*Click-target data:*
----

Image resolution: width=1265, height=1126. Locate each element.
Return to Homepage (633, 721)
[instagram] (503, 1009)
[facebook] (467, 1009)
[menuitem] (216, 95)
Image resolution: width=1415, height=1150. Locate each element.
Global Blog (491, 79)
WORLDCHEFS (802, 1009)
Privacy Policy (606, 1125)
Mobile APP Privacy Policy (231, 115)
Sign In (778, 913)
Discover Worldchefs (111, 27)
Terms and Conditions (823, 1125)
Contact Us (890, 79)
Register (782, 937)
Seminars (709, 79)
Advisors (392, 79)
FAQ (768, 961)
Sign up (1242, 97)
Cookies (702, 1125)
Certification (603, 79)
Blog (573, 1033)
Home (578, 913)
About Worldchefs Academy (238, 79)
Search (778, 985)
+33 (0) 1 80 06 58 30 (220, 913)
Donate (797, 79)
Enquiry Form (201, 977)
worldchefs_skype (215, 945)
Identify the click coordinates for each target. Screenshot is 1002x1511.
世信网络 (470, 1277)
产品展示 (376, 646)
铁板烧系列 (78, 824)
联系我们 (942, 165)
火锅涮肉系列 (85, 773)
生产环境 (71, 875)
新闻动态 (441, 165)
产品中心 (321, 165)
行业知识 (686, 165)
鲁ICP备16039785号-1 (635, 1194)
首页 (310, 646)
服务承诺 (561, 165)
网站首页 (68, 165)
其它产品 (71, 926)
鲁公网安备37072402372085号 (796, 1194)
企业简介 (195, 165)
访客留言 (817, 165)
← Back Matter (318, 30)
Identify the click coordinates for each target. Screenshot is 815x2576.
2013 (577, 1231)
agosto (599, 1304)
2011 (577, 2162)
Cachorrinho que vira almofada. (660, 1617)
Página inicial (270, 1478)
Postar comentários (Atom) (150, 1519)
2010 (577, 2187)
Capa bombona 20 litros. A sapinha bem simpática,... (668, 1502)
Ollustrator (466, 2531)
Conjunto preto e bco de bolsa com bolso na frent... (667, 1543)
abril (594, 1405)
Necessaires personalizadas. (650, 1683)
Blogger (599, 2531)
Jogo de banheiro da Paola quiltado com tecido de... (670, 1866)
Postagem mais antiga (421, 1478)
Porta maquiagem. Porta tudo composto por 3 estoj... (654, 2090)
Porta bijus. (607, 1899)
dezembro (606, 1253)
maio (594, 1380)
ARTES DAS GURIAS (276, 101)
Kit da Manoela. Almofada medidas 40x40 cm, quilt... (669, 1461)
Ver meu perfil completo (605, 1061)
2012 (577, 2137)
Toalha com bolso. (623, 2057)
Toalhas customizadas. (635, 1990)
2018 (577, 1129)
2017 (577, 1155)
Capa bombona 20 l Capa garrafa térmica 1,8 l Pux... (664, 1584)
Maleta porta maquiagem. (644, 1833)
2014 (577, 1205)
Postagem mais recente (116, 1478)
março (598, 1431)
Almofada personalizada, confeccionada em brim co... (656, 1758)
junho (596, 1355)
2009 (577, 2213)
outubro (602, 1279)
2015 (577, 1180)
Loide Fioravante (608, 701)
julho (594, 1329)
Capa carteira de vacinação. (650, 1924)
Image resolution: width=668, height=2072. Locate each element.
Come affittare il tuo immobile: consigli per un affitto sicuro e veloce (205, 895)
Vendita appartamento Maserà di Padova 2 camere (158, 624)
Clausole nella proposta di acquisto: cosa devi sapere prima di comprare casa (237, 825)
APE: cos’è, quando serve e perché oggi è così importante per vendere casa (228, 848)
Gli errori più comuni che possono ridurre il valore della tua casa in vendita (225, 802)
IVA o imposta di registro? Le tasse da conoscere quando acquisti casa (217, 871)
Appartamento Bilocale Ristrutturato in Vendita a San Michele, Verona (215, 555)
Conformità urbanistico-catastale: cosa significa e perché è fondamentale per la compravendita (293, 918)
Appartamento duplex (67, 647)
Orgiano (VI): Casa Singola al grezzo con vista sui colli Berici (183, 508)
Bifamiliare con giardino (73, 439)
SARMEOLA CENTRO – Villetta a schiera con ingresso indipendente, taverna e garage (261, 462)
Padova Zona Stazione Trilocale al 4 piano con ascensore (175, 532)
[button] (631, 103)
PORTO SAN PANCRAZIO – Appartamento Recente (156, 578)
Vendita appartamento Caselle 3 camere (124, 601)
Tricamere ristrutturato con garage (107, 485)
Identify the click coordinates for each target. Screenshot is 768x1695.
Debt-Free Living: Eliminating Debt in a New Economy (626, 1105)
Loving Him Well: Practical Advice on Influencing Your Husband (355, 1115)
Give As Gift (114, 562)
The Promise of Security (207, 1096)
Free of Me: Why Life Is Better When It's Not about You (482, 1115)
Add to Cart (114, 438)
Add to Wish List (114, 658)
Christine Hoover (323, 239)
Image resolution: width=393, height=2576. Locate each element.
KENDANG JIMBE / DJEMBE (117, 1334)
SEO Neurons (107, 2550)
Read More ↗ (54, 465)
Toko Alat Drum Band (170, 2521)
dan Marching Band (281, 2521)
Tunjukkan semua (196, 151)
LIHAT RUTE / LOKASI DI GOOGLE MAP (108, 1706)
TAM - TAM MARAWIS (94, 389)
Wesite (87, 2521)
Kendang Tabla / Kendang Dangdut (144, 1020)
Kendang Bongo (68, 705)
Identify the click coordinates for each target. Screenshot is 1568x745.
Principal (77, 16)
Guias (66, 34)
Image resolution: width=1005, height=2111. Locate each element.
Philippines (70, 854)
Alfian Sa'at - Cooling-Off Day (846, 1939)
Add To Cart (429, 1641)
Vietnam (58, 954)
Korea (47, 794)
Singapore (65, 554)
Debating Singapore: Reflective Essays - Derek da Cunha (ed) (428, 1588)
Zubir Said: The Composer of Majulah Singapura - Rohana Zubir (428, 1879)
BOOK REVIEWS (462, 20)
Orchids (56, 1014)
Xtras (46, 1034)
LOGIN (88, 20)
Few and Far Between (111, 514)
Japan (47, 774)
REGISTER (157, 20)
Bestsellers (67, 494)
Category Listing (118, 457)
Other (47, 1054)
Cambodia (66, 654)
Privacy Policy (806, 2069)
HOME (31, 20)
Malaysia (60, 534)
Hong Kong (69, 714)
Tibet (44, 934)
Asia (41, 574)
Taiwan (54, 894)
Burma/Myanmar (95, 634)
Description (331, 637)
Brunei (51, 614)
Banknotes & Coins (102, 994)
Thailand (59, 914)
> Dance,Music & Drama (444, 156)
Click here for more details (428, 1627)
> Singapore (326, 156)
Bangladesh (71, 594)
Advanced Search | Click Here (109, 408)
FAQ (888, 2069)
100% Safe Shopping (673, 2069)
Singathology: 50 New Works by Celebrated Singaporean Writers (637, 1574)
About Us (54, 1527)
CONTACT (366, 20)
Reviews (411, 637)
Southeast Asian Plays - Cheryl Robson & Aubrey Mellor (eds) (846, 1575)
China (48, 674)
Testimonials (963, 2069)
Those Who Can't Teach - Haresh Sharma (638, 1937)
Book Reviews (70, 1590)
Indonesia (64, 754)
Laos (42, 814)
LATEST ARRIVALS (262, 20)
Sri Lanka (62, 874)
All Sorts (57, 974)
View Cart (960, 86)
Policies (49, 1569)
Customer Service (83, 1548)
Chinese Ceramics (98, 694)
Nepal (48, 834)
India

----

Please rewrite all of the records above, putting "Find every element" wherever "Locate each element" appears and keeping everything else the same.

Image resolution: width=1265, height=1126. Find every element.
Return to Homepage (633, 721)
[instagram] (503, 1009)
[facebook] (467, 1009)
[menuitem] (216, 95)
Image resolution: width=1415, height=1150. Find every element.
Global Blog (491, 79)
WORLDCHEFS (802, 1009)
Privacy Policy (606, 1125)
Mobile APP Privacy Policy (231, 115)
Sign In (778, 913)
Discover Worldchefs (111, 27)
Terms and Conditions (823, 1125)
Contact Us (890, 79)
Register (782, 937)
Seminars (709, 79)
Advisors (392, 79)
FAQ (768, 961)
Sign up (1242, 97)
Cookies (702, 1125)
Certification (603, 79)
Blog (573, 1033)
Home (578, 913)
About Worldchefs Academy (238, 79)
Search (778, 985)
+33 (0) 1 80 06 58 30 (220, 913)
Donate (797, 79)
Enquiry Form (201, 977)
worldchefs_skype (215, 945)
Identify the click coordinates for each target. Screenshot is 1002x1511.
世信网络 (470, 1277)
产品展示 (376, 646)
铁板烧系列 (78, 824)
联系我们 (942, 165)
火锅涮肉系列 (85, 773)
生产环境 (71, 875)
新闻动态 (441, 165)
产品中心 (321, 165)
行业知识 (686, 165)
鲁ICP备16039785号-1 (635, 1194)
首页 (310, 646)
服务承诺 (561, 165)
网站首页 (68, 165)
其它产品 (71, 926)
鲁公网安备37072402372085号 (796, 1194)
企业简介 (195, 165)
访客留言 (817, 165)
← Back Matter (318, 30)
Identify the click coordinates for each target. Screenshot is 815x2576.
2013 (577, 1231)
agosto (599, 1304)
2011 (577, 2162)
Cachorrinho que vira almofada. (660, 1617)
Página inicial (270, 1478)
Postar comentários (Atom) (150, 1519)
2010 (577, 2187)
Capa bombona 20 litros. A sapinha bem simpática,... (668, 1502)
Ollustrator (466, 2531)
Conjunto preto e bco de bolsa com bolso na frent... (667, 1543)
abril (594, 1405)
Necessaires personalizadas. (650, 1683)
Blogger (599, 2531)
Jogo de banheiro da Paola quiltado com tecido de... (670, 1866)
Postagem mais antiga (421, 1478)
Porta maquiagem. Porta tudo composto por 3 estoj... (654, 2090)
Porta bijus. (607, 1899)
dezembro (606, 1253)
maio (594, 1380)
ARTES DAS GURIAS (276, 101)
Kit da Manoela. Almofada medidas 40x40 cm, quilt... (669, 1461)
Ver meu perfil completo (605, 1061)
2012 (577, 2137)
Toalha com bolso. (623, 2057)
Toalhas customizadas. (635, 1990)
2018 (577, 1129)
2017 (577, 1155)
Capa bombona 20 l Capa garrafa térmica 1,8 l Pux... (664, 1584)
Maleta porta maquiagem. (644, 1833)
2014 (577, 1205)
Postagem mais recente (116, 1478)
março (598, 1431)
Almofada personalizada, confeccionada em brim co... (656, 1758)
junho (596, 1355)
2009 (577, 2213)
outubro (602, 1279)
2015 (577, 1180)
Loide Fioravante (608, 701)
julho (594, 1329)
Capa carteira de vacinação. (650, 1924)
Image resolution: width=668, height=2072. Find every element.
Come affittare il tuo immobile: consigli per un affitto sicuro e veloce (205, 895)
Vendita appartamento Maserà di Padova 2 camere (158, 624)
Clausole nella proposta di acquisto: cosa devi sapere prima di comprare casa (237, 825)
APE: cos’è, quando serve e perché oggi è così importante per vendere casa (228, 848)
Gli errori più comuni che possono ridurre il valore della tua casa in vendita (225, 802)
IVA o imposta di registro? Le tasse da conoscere quando acquisti casa (217, 871)
Appartamento Bilocale Ristrutturato in Vendita a San Michele, Verona (215, 555)
Conformità urbanistico-catastale: cosa significa e perché è fondamentale per la compravendita (293, 918)
Appartamento duplex (67, 647)
Orgiano (VI): Casa Singola al grezzo con vista sui colli Berici (183, 508)
Bifamiliare con giardino (73, 439)
SARMEOLA CENTRO – Villetta a schiera con ingresso indipendente, taverna e garage (261, 462)
Padova Zona Stazione Trilocale al 4 piano con ascensore (175, 532)
[button] (631, 103)
PORTO SAN PANCRAZIO – Appartamento Recente (156, 578)
Vendita appartamento Caselle 3 camere (124, 601)
Tricamere ristrutturato con garage (107, 485)
Identify the click coordinates for each target. Screenshot is 768x1695.
Debt-Free Living: Eliminating Debt in a New Economy (626, 1105)
Loving Him Well: Practical Advice on Influencing Your Husband (355, 1115)
Give As Gift (114, 562)
The Promise of Security (207, 1096)
Free of Me: Why Life Is Better When It's Not about You (482, 1115)
Add to Cart (114, 438)
Add to Wish List (114, 658)
Christine Hoover (323, 239)
Image resolution: width=393, height=2576. Find every element.
KENDANG JIMBE / DJEMBE (117, 1334)
SEO Neurons (107, 2550)
Read More ↗ (54, 465)
Toko Alat Drum Band (170, 2521)
dan Marching Band (281, 2521)
Tunjukkan semua (196, 151)
LIHAT RUTE / LOKASI DI GOOGLE MAP (108, 1706)
TAM - TAM MARAWIS (94, 389)
Wesite (87, 2521)
Kendang Tabla / Kendang Dangdut (144, 1020)
Kendang Bongo (68, 705)
Identify the click coordinates for each target. Screenshot is 1568x745.
Principal (77, 16)
Guias (66, 34)
Image resolution: width=1005, height=2111. Find every element.
Philippines (70, 854)
Alfian Sa'at - Cooling-Off Day (846, 1939)
Add To Cart (429, 1641)
Vietnam (58, 954)
Korea (47, 794)
Singapore (65, 554)
Debating Singapore: Reflective Essays - Derek da Cunha (ed) (428, 1588)
Zubir Said: The Composer of Majulah Singapura - Rohana Zubir (428, 1879)
BOOK REVIEWS (462, 20)
Orchids (56, 1014)
Xtras (46, 1034)
LOGIN (88, 20)
Few and Far Between (111, 514)
Japan (47, 774)
REGISTER (157, 20)
Bestsellers (67, 494)
Category Listing (118, 457)
Other (47, 1054)
Cambodia (66, 654)
Privacy Policy (806, 2069)
HOME (31, 20)
Malaysia (60, 534)
Hong Kong (69, 714)
Tibet (44, 934)
Asia (41, 574)
Taiwan (54, 894)
Burma/Myanmar (95, 634)
Description (331, 637)
Brunei (51, 614)
Banknotes & Coins (102, 994)
Thailand (59, 914)
> Dance,Music & Drama (444, 156)
Click here for more details (428, 1627)
> Singapore (326, 156)
Bangladesh (71, 594)
Advanced Search | Click Here (109, 408)
FAQ (888, 2069)
100% Safe Shopping (673, 2069)
Singathology: 50 New Works by Celebrated Singaporean Writers (637, 1574)
About Us (54, 1527)
CONTACT (366, 20)
Reviews (411, 637)
Southeast Asian Plays - Cheryl Robson & Aubrey Mellor (eds) (846, 1575)
China (48, 674)
Testimonials (963, 2069)
Those Who Can't Teach - Haresh Sharma (638, 1937)
Book Reviews (70, 1590)
Indonesia (64, 754)
Laos (42, 814)
LATEST ARRIVALS (262, 20)
Sri Lanka (62, 874)
All Sorts (57, 974)
View Cart (960, 86)
Policies (49, 1569)
Customer Service (83, 1548)
Chinese Ceramics (98, 694)
Nepal (48, 834)
India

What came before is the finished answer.